SCI Nurs. 1995 Jun;12(2):40-7.

            Assessment parameters for muscle testing in the individual with a spinal cord injury (SCI) have been clearly defined by the American Spinal Injury Association (ASIA). However, the ASIA standard requires the individual's participation in reporting sensory information and he/she must be able to perform specific tasks to complete the examination. In an individual with a dual injury, a SCI and a traumatic brain injury (TBI), neurological assessment can be impeded by the individual's inability to participate in the exam. Assessment needs to incorporate both cognitive and physical parameters that will appropriately assess both injuries. This article reviews the assessment parameters for both spinal cord injury and traumatic brain injury and provides assessment guidelines for bedside evaluation of functional ability. In addition, a review of the biomechanics of injury will provide a model for understanding dual injury.

 

The effectiveness of different methods of defining traumatic brain injury in predicting postdischarge adjustment in a spinal cord injury population.

Richards JS, Osuna FJ, Jaworski TM, Novack TA, Leli DA, Boll TJ.

Arch Phys Med Rehabil. 1991 Apr;72(5):275-9.

            Traumatic brain injury (TBI) can occur concomitantly with spinal cord injury (SCI).

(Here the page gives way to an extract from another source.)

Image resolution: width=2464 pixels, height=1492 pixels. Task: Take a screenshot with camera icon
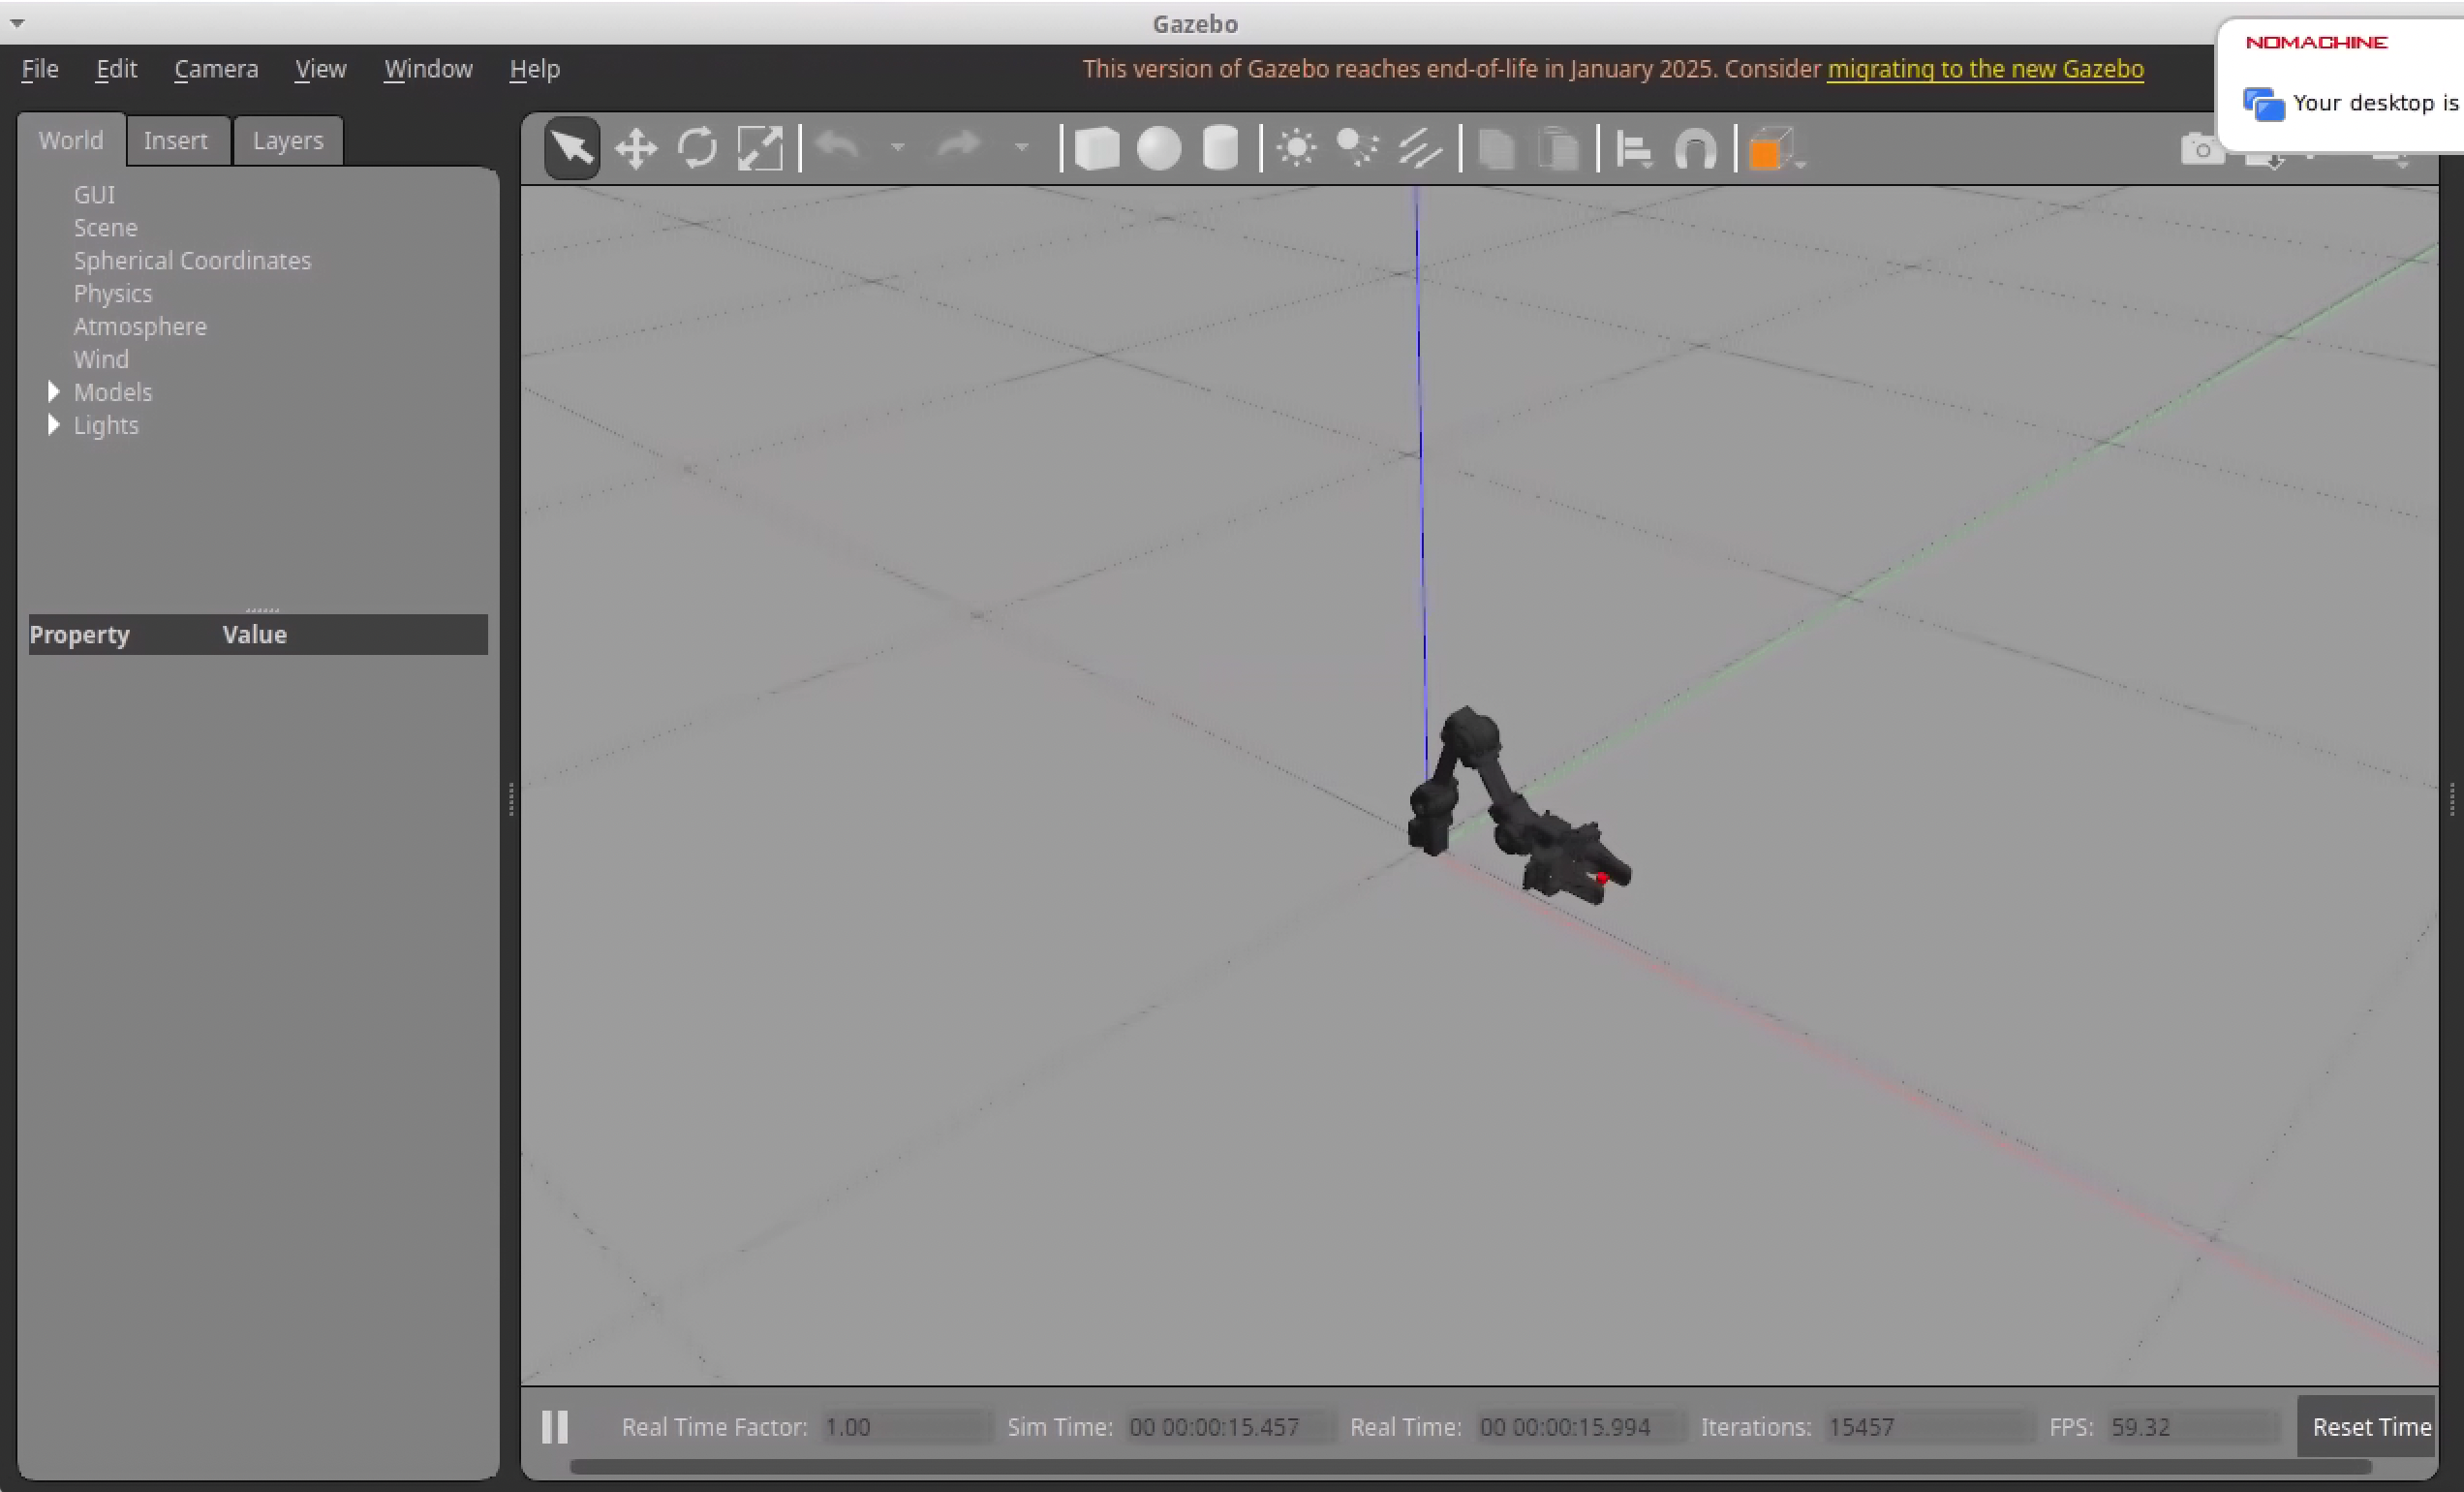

Much of the initial work in this area has focused on identifying coincidence rates and risk factors; less has focused on possible long-term implications of TBI when it occurs with SCI. In this study, SCI/TBI and neurologically matched SCI-only groups were formed on the basis of clinicians' ratings of neuropsychologic test scores. SCI/TBI and SCI-only groups were also formed using Halstead Category cutoff scores, presence/absence of loss of consciousness, and clinicians' ratings of severity of TBI. Dependent measures assessed an average of two years postinjury measured personal, social, and family adjustment of the individual with SCI and that of a significant other. Loss of consciousness and nonconsensus clinical ratings of presence/absence of TBI predicted postdischarge adjustment poorly. Severity ratings in the moderate to severe range, and Category cutoff scores did have some predictive value, with patients defined as impaired being more likely to report adjustment difficulties or being described as having adjustment difficulties by a significant other. The difficulty of making unequivocal diagnoses of TBI in this population is discussed and implications for future research delineated.